— WORK REQUEST —
Restate the data exactly as given and keep the pictures out.

Pixel coordinate grounding data

⁂

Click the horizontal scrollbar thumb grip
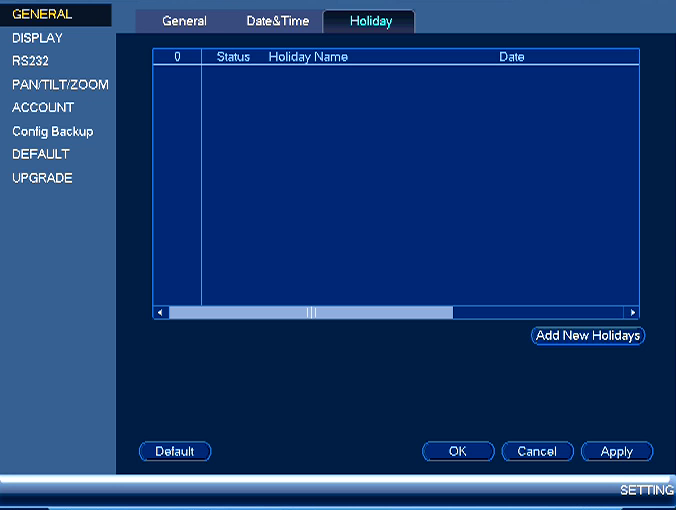Screen dimensions: 676x510 [x=311, y=313]
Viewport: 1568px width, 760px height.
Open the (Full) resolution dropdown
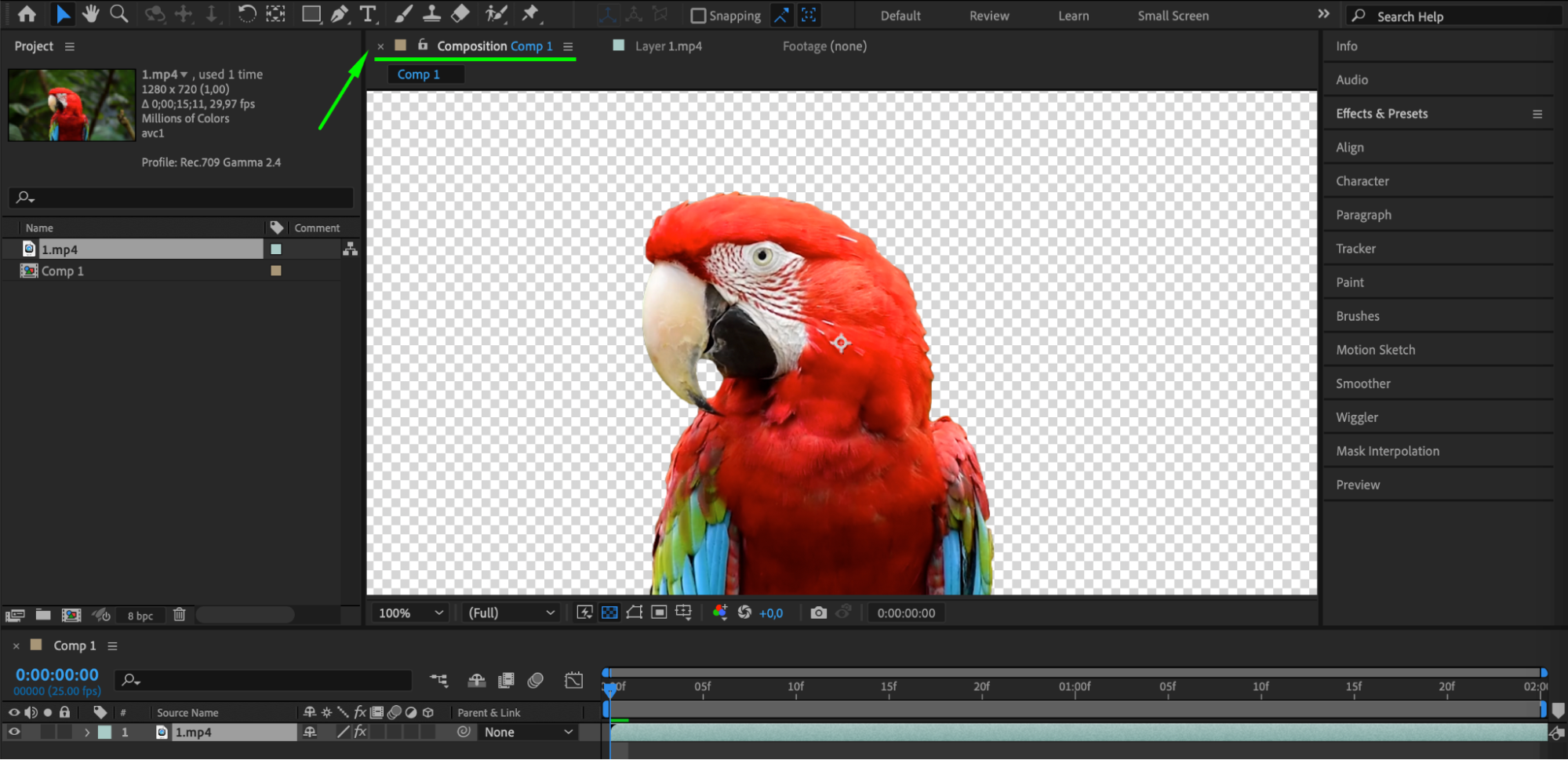(x=511, y=613)
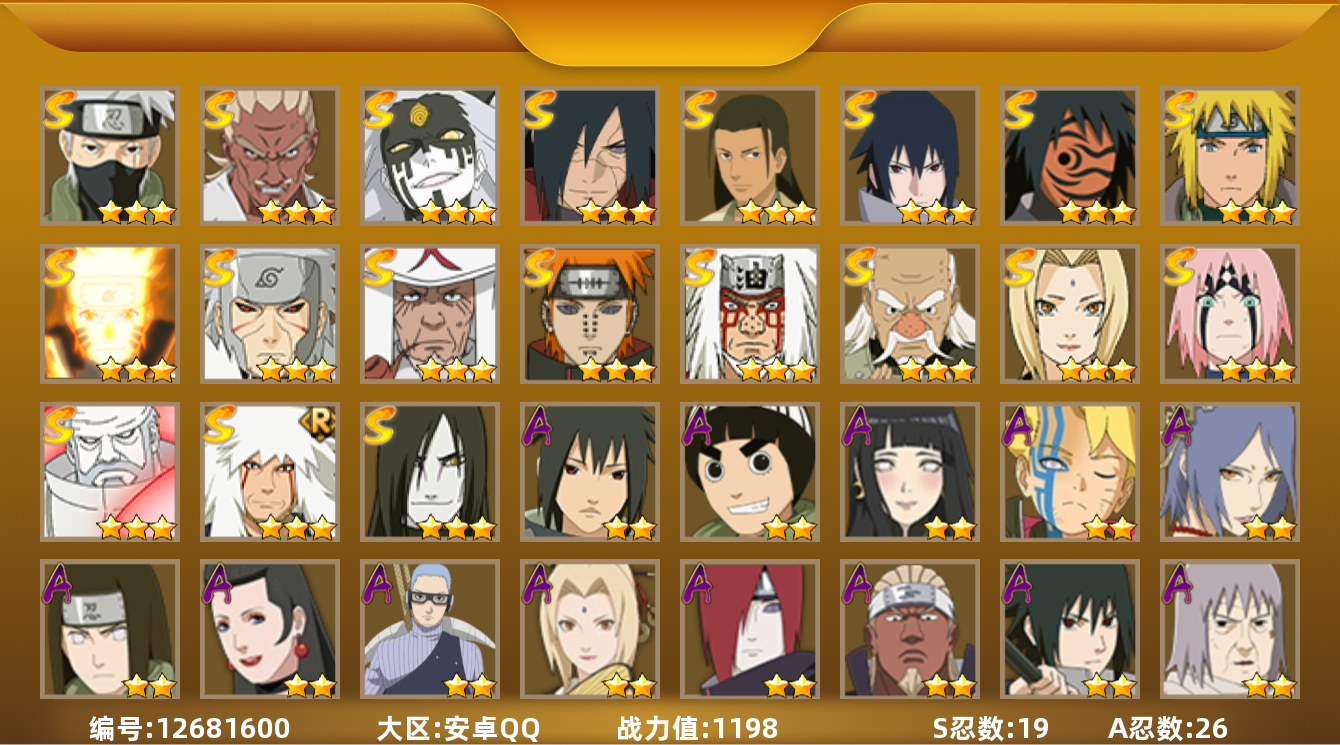The image size is (1340, 745).
Task: Select the masked silver-haired ninja portrait
Action: pyautogui.click(x=110, y=156)
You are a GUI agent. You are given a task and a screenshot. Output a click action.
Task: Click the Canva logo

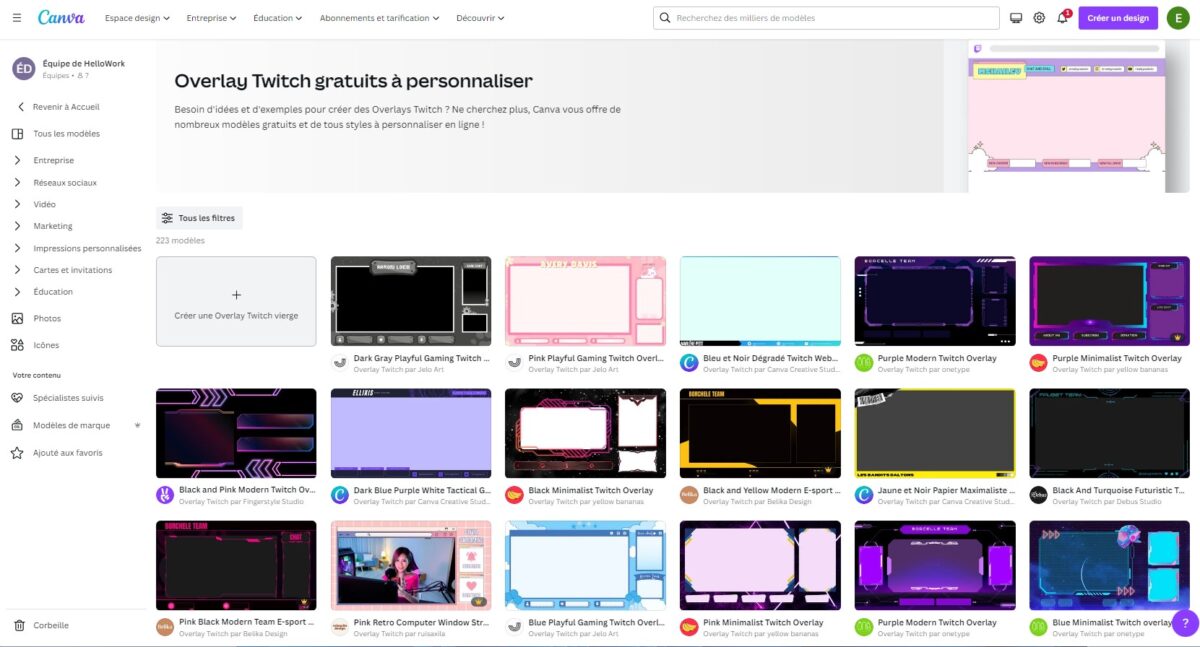click(x=61, y=17)
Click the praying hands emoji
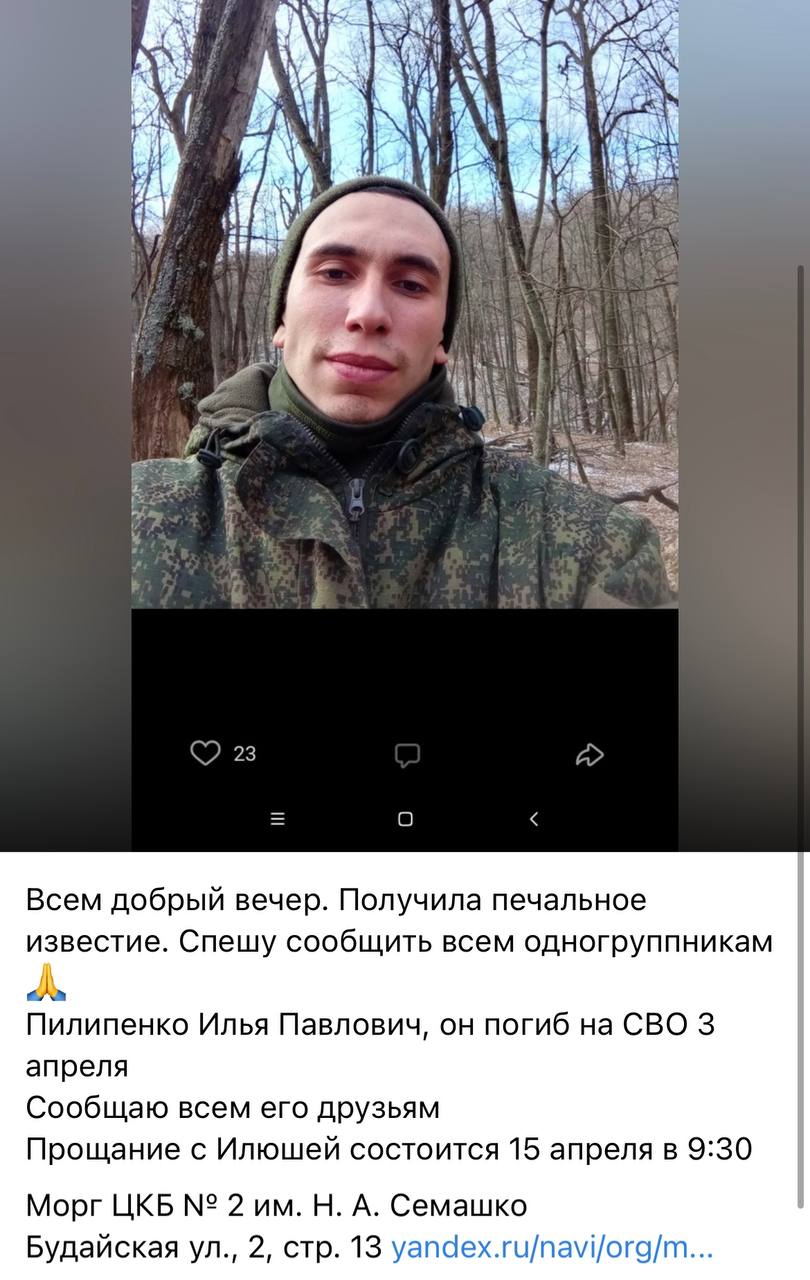810x1280 pixels. (x=46, y=982)
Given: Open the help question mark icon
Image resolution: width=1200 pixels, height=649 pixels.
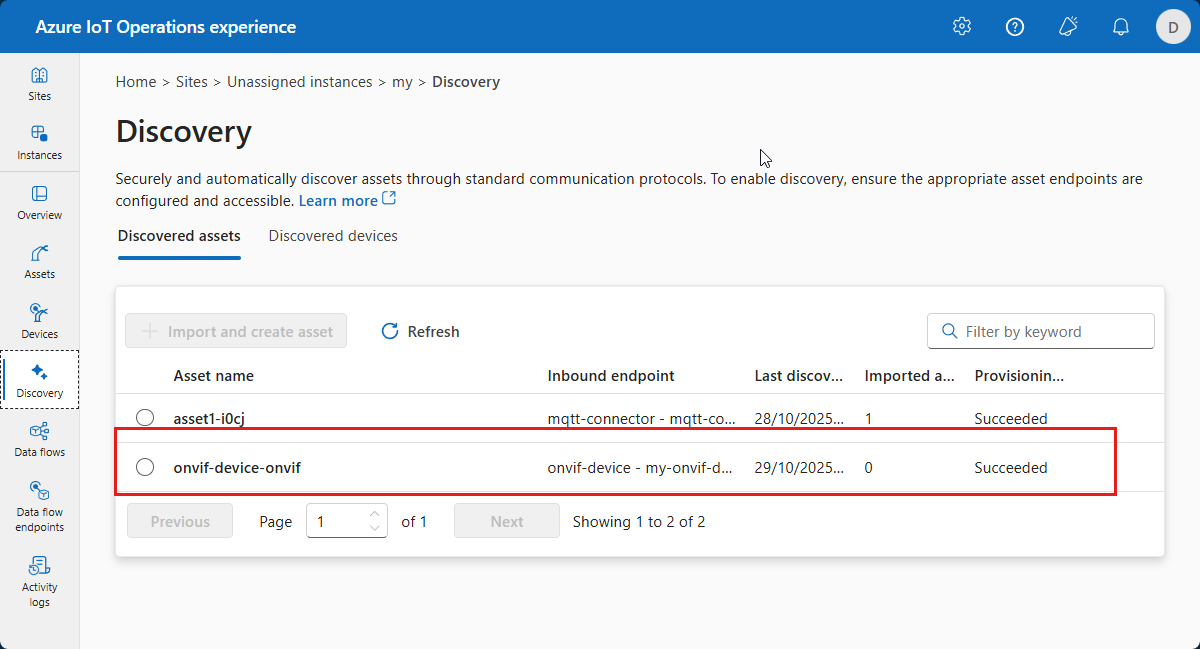Looking at the screenshot, I should click(x=1015, y=27).
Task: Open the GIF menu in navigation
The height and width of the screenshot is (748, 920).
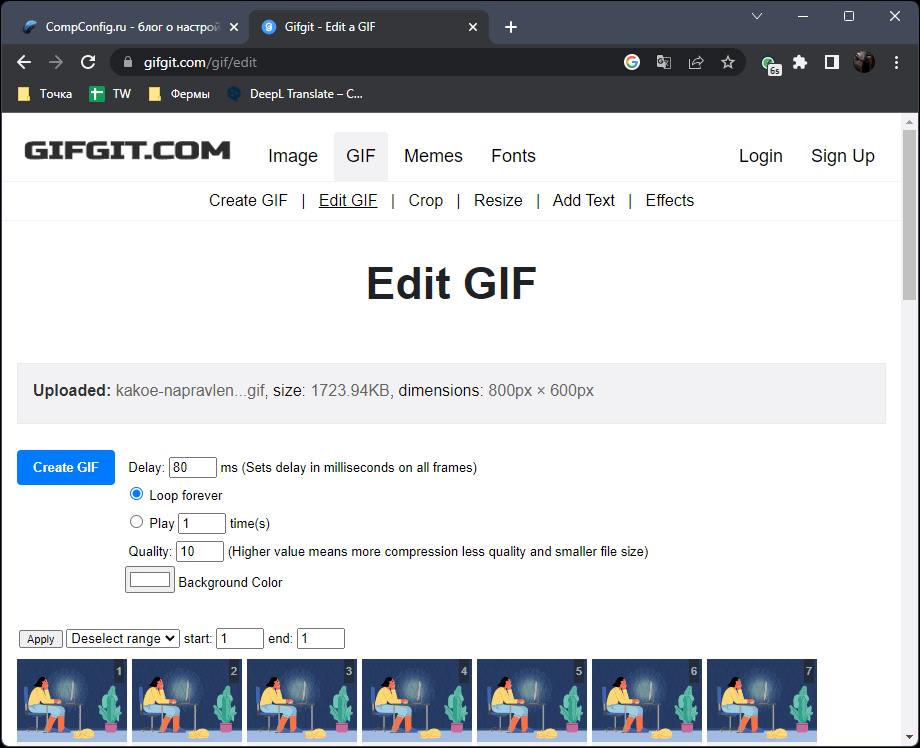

⁂

— RESPONSE —
Click the horizontal scrollbar thumb grip
Screen dimensions: 676x510 [x=311, y=313]
Viewport: 1568px width, 760px height.
Open the (Full) resolution dropdown
(x=511, y=613)
The image size is (1340, 745).
Task: Select the masked silver-haired ninja portrait
Action: pyautogui.click(x=110, y=156)
You are a GUI agent. You are given a task and a screenshot. Output a click action.
Task: Click the Canva logo

click(x=61, y=17)
Click the praying hands emoji
810x1280 pixels. (x=46, y=982)
Given: Open the help question mark icon
Image resolution: width=1200 pixels, height=649 pixels.
Looking at the screenshot, I should click(x=1015, y=27).
Task: Open the GIF menu in navigation
The height and width of the screenshot is (748, 920).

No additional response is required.